What to work on>
1) How much of Stacy Buzzard's brain did the tumor cover, according to the brain surgery story?
2) In the brain surgery story, why did Stacy Buzzard's tumor go from inoperable to treatable? Answer in one to three sentences.
3) Carry on the story about mapping the brain for tumor surgery, starting after its last sentence.

Passage provided>
It's one of the most delicate places to operate and sometimes brain surgery to remove tumors is too risky. Now, doctors in Cincinnati have created a better roadmap of the brain to guide them through surgery.
Newlyweds Stacy and Jeff Buzzard quickly learned the meaning of in sickness and in health.
"It was just a few days after we were married that it got to the point that I couldn't do anything. I remember saying to my husband that I know I'm dying," said Stacy Buzzard, brain tumor patient.
A fist-sized brain tumor covered a quarter of her brain.
"I remember screaming at home and telling him that it felt like someone was stabbing my eyes out," she said.
Doctors designed a computer program for Stacy using 4-D imaging technologies - MRI, functional MRI, diffusion tensor imaging and CT angiography. Surgeons mapped out a 3-D image of the tumor and brain.
The tumor went from inoperable to treatable because doctors could see vital vessels and maneuver around them.

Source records

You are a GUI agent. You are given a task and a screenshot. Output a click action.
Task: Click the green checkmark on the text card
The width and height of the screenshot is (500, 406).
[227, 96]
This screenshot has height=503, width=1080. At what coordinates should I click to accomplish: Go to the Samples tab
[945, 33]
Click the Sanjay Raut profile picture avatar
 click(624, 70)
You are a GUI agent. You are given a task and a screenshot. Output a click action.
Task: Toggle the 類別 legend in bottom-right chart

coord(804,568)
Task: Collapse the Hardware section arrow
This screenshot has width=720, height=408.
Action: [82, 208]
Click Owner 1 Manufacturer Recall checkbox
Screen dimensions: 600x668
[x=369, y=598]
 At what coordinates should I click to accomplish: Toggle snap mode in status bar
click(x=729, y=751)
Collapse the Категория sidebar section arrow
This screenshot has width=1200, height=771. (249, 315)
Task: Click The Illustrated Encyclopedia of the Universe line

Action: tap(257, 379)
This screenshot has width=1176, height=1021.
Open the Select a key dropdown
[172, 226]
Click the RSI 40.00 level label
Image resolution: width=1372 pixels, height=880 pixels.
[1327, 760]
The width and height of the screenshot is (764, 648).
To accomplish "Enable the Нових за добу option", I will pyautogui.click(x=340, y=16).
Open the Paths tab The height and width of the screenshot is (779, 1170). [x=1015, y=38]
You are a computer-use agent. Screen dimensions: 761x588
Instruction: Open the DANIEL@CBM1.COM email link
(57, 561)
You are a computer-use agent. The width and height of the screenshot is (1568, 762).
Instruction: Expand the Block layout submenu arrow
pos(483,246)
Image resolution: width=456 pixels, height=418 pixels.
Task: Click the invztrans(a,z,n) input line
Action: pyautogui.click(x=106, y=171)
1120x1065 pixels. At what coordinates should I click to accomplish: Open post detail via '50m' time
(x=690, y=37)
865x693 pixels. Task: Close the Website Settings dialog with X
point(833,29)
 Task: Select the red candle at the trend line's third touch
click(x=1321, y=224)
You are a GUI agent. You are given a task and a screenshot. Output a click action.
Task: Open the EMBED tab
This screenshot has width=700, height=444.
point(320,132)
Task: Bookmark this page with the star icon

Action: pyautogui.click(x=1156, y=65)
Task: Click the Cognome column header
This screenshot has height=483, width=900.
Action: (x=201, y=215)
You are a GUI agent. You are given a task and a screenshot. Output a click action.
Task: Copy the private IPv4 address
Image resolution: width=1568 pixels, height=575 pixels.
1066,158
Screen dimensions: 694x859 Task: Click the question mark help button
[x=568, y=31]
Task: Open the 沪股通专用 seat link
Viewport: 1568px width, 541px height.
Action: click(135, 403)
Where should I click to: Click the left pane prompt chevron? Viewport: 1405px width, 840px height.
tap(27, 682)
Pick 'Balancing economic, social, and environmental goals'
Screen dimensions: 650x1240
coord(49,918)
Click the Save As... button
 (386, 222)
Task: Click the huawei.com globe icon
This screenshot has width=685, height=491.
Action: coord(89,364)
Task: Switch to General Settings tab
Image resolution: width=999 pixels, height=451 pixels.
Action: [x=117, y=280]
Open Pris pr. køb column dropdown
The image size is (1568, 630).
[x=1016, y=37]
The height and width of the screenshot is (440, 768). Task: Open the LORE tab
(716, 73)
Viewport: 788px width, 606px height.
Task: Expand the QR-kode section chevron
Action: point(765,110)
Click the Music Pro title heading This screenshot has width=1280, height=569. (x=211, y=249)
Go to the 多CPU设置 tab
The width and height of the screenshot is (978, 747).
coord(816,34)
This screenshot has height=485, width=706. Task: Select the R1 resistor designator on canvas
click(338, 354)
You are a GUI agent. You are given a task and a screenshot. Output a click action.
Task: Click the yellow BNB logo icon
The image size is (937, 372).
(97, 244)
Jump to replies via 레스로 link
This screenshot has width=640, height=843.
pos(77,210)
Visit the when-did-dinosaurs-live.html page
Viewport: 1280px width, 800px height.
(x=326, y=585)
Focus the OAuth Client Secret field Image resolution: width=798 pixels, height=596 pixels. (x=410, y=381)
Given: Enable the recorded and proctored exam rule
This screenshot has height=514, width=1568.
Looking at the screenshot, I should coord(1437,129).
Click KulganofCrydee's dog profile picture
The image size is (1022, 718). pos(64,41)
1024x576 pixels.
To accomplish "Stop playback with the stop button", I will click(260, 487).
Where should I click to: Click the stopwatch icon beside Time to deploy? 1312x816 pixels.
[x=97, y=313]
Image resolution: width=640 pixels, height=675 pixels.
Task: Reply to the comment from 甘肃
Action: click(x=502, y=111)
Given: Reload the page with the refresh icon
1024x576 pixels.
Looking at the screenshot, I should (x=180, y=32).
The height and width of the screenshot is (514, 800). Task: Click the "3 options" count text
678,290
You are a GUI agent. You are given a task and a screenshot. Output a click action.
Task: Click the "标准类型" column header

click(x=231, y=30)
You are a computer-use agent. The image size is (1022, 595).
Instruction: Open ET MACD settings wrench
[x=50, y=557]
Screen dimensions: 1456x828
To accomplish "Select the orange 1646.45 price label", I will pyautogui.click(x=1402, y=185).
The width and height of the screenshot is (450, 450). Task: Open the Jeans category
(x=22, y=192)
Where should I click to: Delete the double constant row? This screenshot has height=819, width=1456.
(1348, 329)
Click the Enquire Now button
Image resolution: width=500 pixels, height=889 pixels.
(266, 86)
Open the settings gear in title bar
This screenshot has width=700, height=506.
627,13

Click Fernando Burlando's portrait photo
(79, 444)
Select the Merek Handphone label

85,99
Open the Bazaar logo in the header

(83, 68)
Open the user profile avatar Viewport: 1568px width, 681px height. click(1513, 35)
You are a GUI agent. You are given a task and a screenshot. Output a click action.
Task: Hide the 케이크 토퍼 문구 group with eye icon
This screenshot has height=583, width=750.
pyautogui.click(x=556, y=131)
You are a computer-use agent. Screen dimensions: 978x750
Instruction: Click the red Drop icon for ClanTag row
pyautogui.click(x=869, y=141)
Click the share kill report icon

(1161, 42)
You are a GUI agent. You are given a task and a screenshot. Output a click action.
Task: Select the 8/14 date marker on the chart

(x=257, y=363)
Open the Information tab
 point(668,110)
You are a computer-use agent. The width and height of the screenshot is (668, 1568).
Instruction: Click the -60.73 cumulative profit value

Expected results>
1) It covered a quarter of her brain.

2) Doctors built a computer program for her using 4-D imaging technologies and mapped out a 3-D image of the tumor and brain. This let them see vital vessels and maneuver around them, so the tumor became treatable.

3)
"The size of the tumor was so large that I needed to know where the arteries and veins were located," Dr. John Tew, University of Cincinnati. "This allows you to do basically sort of a virtual surgery before actually going in and doing the surgery on the patient."
Doctors were able to remove 90 percent of Stacy's tumor. She was talking and walking the same night.
"It was a blessing, there's no question," she said. "I saw it as a blessing."
She had radiation and chemo to treat the remaining tumor. After the last treatment, Stacy is hopeful.
"I'm really excited about the future and I feel really optimistic and positive," said Stacy.
Stacy is on maintenance chemo five days a month and her doctor says she has responded exceptionally well to treatment.